— Problem to work on —
Please transcribe exactly the line that holds "You are a GUI" and all lines that follow it to the end of the records below, omitting any pictures.

— Material for this task —
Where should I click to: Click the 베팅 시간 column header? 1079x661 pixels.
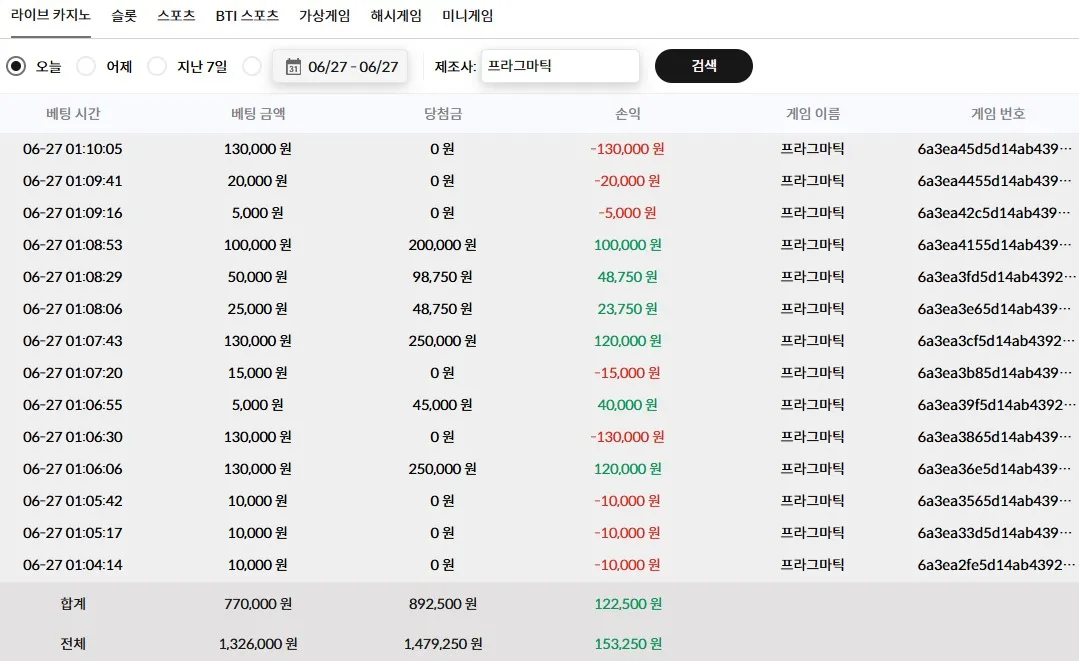pos(73,113)
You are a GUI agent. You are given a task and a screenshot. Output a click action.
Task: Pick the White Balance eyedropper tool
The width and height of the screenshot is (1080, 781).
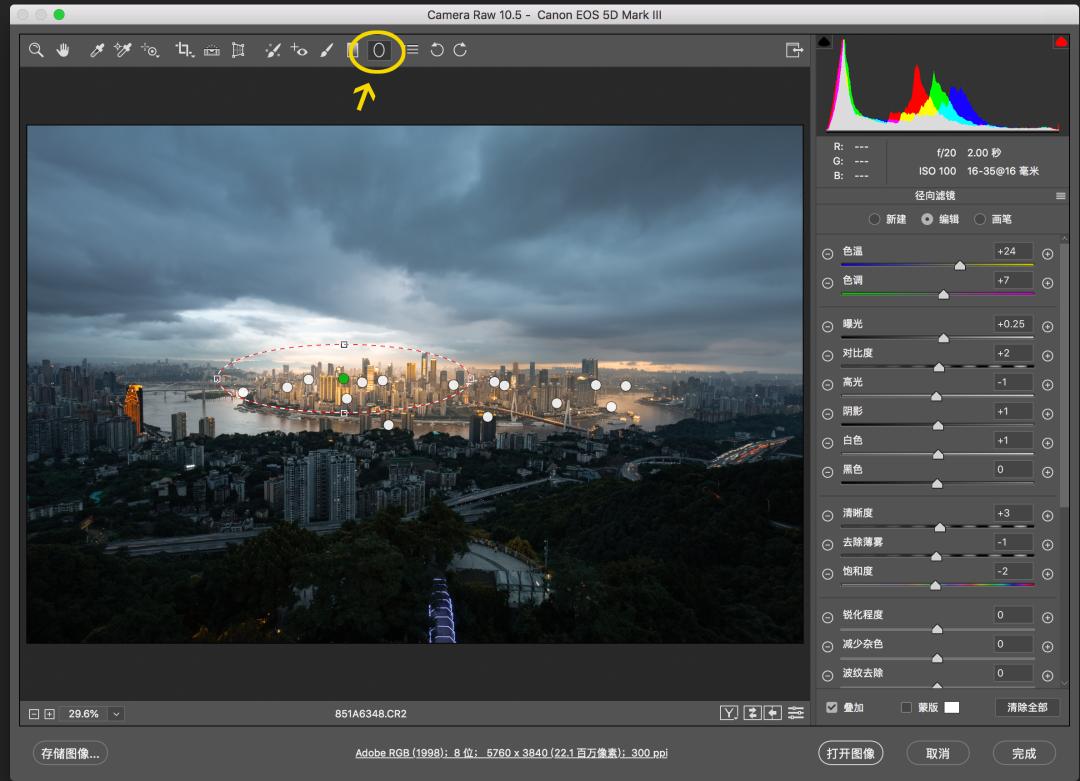pos(97,50)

— Reply to the task —
You are a GUI agent. You are given a task and a screenshot. Output a click action.
Task: Pick the White Balance eyedropper tool
The width and height of the screenshot is (1080, 781).
pos(97,50)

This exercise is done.